▸ **What this task involves**
Copy out the data that comes next, character for character, and leave the images aside.

▸ **Source data**
=-=-=-=-=
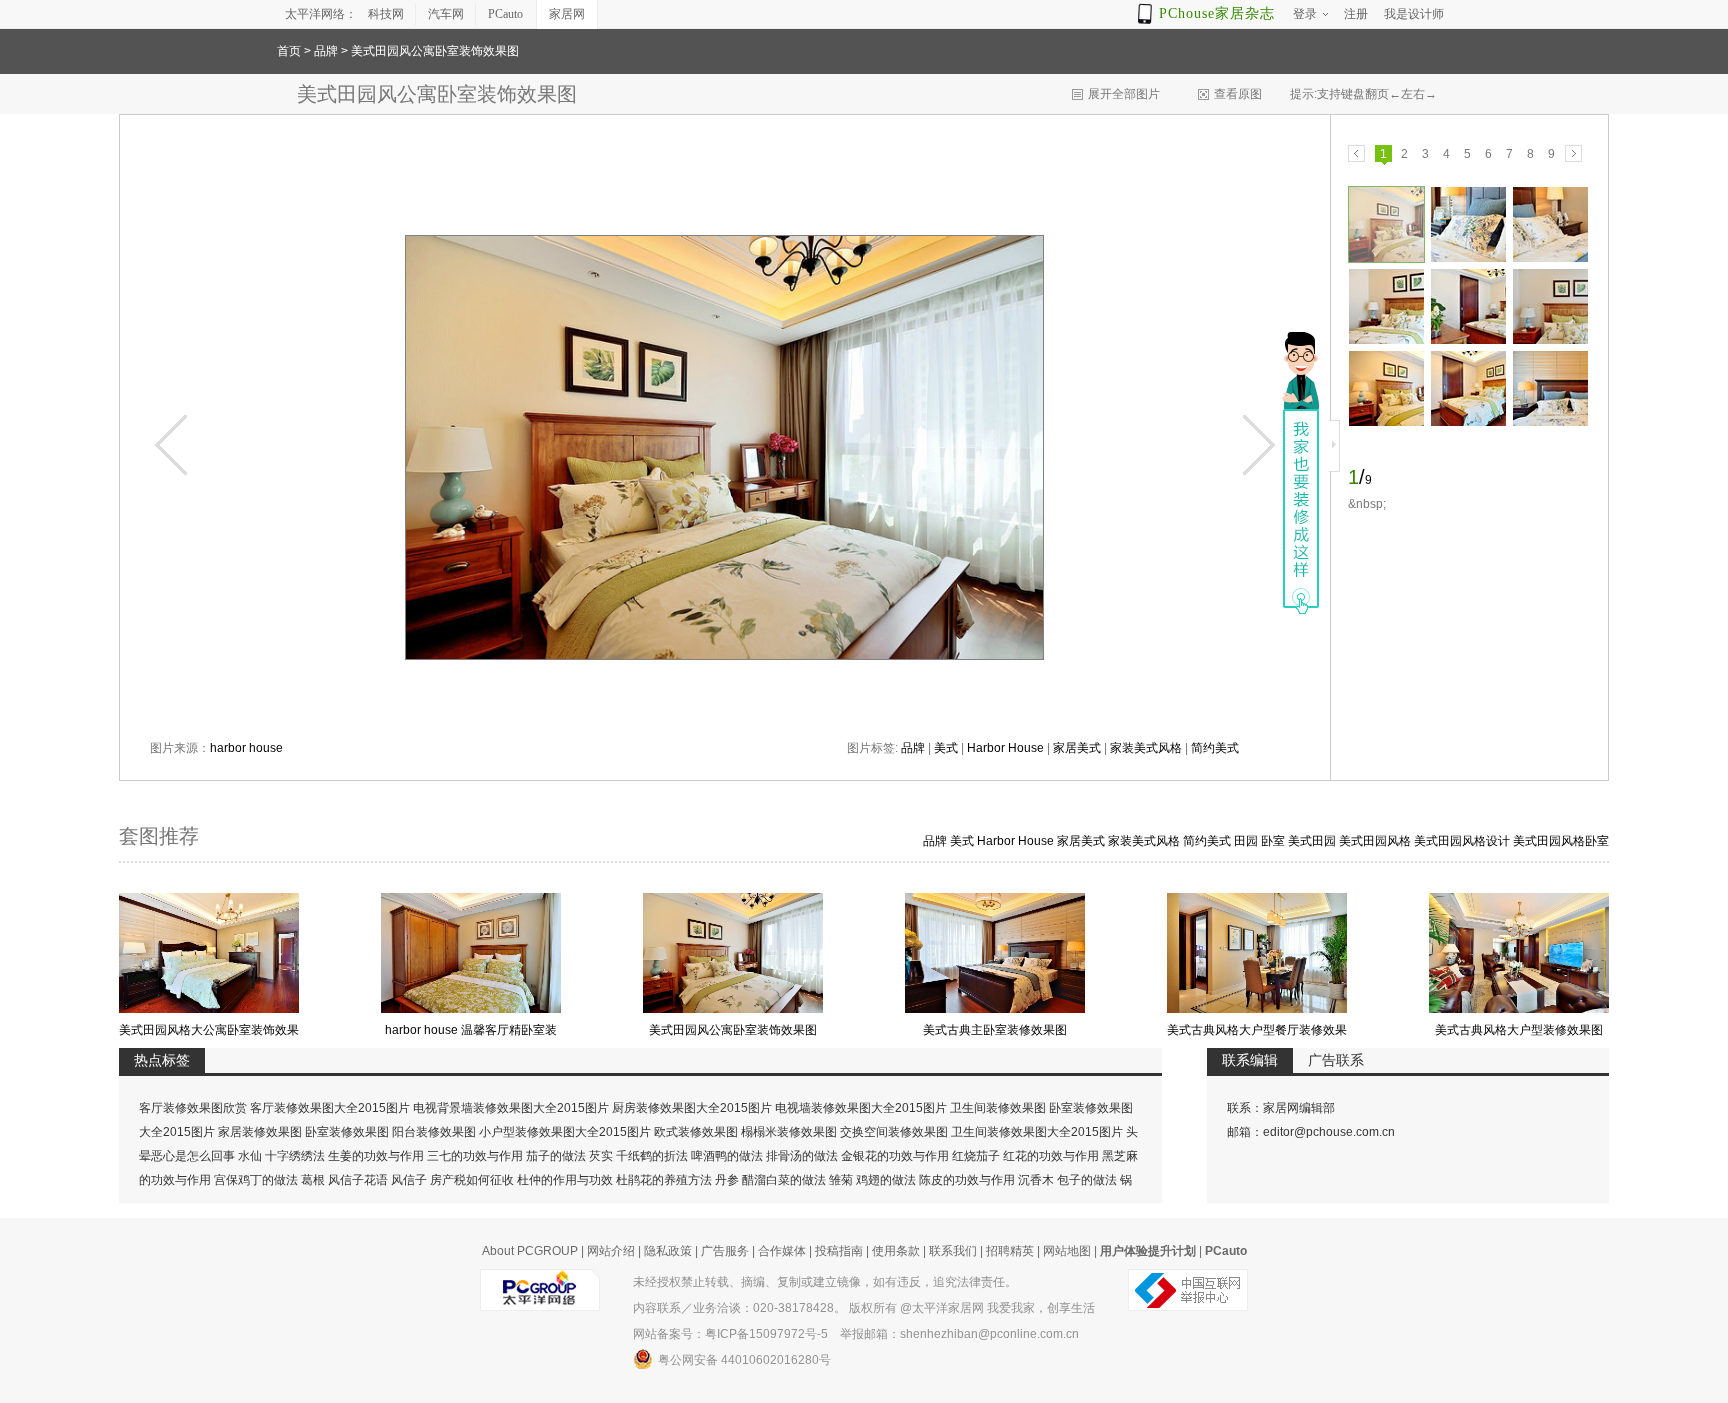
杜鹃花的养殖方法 (664, 1180)
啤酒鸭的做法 (727, 1156)
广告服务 (725, 1251)
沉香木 (1036, 1180)
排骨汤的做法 (802, 1156)
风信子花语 (358, 1180)
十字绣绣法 (295, 1156)
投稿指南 (839, 1251)
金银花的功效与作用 (895, 1156)
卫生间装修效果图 (998, 1108)
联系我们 (953, 1251)
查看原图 (1238, 94)
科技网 (386, 14)
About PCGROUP (530, 1251)
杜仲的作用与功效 (565, 1180)
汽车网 (446, 14)
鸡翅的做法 (886, 1180)
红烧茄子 (976, 1156)
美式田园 (1312, 841)
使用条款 (896, 1251)
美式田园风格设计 (1462, 841)
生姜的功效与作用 (376, 1156)
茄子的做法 (556, 1156)
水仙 (250, 1156)
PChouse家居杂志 (1217, 13)
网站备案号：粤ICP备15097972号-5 (730, 1334)
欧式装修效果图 (696, 1132)
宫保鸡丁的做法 (256, 1180)
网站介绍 (611, 1251)
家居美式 (1077, 748)
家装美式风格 (1146, 748)
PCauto (505, 14)
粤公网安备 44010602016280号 (744, 1360)
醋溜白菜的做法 (784, 1180)
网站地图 (1067, 1251)
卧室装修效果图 (347, 1132)
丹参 (727, 1180)
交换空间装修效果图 (894, 1132)
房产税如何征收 (472, 1180)
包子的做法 (1087, 1180)
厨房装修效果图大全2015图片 (692, 1108)
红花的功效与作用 (1051, 1156)
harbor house (246, 748)
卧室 (1273, 841)
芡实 (601, 1156)
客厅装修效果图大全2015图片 (330, 1108)
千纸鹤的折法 (652, 1156)
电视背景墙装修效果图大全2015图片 (511, 1108)
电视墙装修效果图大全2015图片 (861, 1108)
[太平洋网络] (540, 1282)
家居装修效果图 (260, 1132)
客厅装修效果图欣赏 (193, 1108)
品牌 (326, 51)
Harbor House (1005, 748)
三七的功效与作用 (475, 1156)
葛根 (313, 1180)
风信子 (409, 1180)
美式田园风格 (1375, 841)
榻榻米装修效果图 (789, 1132)
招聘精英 (1010, 1251)
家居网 (567, 14)
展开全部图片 (1124, 94)
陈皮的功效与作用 (967, 1180)
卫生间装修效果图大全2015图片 (1037, 1132)
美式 (946, 748)
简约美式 (1215, 748)
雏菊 (841, 1180)
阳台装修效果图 (434, 1132)
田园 (1246, 841)
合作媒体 (782, 1251)
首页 (289, 51)
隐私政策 (668, 1251)
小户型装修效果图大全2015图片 (565, 1132)
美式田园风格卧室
=-=-=-=-=
▸ **Answer**
杜鹃花的养殖方法 (664, 1180)
啤酒鸭的做法 (727, 1156)
广告服务 (725, 1251)
沉香木 (1036, 1180)
排骨汤的做法 (802, 1156)
风信子花语 (358, 1180)
十字绣绣法 (295, 1156)
投稿指南 (839, 1251)
金银花的功效与作用 (895, 1156)
卫生间装修效果图 (998, 1108)
联系我们 (953, 1251)
查看原图 (1238, 94)
科技网 (386, 14)
About PCGROUP (530, 1251)
杜仲的作用与功效 (565, 1180)
汽车网 (446, 14)
鸡翅的做法 (886, 1180)
红烧茄子 (976, 1156)
美式田园 (1312, 841)
使用条款 (896, 1251)
美式田园风格设计 (1462, 841)
生姜的功效与作用 (376, 1156)
茄子的做法 (556, 1156)
水仙 (250, 1156)
PChouse家居杂志 (1217, 13)
网站备案号：粤ICP备15097972号-5 (730, 1334)
欧式装修效果图 (696, 1132)
宫保鸡丁的做法 (256, 1180)
网站介绍 (611, 1251)
家居美式 (1077, 748)
家装美式风格 (1146, 748)
PCauto (505, 14)
粤公网安备 44010602016280号 (744, 1360)
醋溜白菜的做法 (784, 1180)
网站地图 (1067, 1251)
卧室装修效果图 (347, 1132)
丹参 (727, 1180)
交换空间装修效果图 (894, 1132)
房产税如何征收 (472, 1180)
包子的做法 (1087, 1180)
厨房装修效果图大全2015图片 (692, 1108)
红花的功效与作用 (1051, 1156)
harbor house (246, 748)
卧室 (1273, 841)
芡实 (601, 1156)
客厅装修效果图大全2015图片 (330, 1108)
千纸鹤的折法 (652, 1156)
电视背景墙装修效果图大全2015图片 (511, 1108)
电视墙装修效果图大全2015图片 (861, 1108)
[太平洋网络] (540, 1282)
家居装修效果图 (260, 1132)
客厅装修效果图欣赏 (193, 1108)
品牌 (326, 51)
Harbor House (1005, 748)
三七的功效与作用 (475, 1156)
葛根 (313, 1180)
风信子 (409, 1180)
美式田园风格 (1375, 841)
榻榻米装修效果图 (789, 1132)
招聘精英 (1010, 1251)
家居网 (567, 14)
展开全部图片 (1124, 94)
陈皮的功效与作用 (967, 1180)
卫生间装修效果图大全2015图片 (1037, 1132)
美式 (946, 748)
简约美式 (1215, 748)
雏菊 (841, 1180)
阳台装修效果图 (434, 1132)
田园 (1246, 841)
合作媒体 (782, 1251)
首页 (289, 51)
隐私政策 (668, 1251)
小户型装修效果图大全2015图片 (565, 1132)
美式田园风格卧室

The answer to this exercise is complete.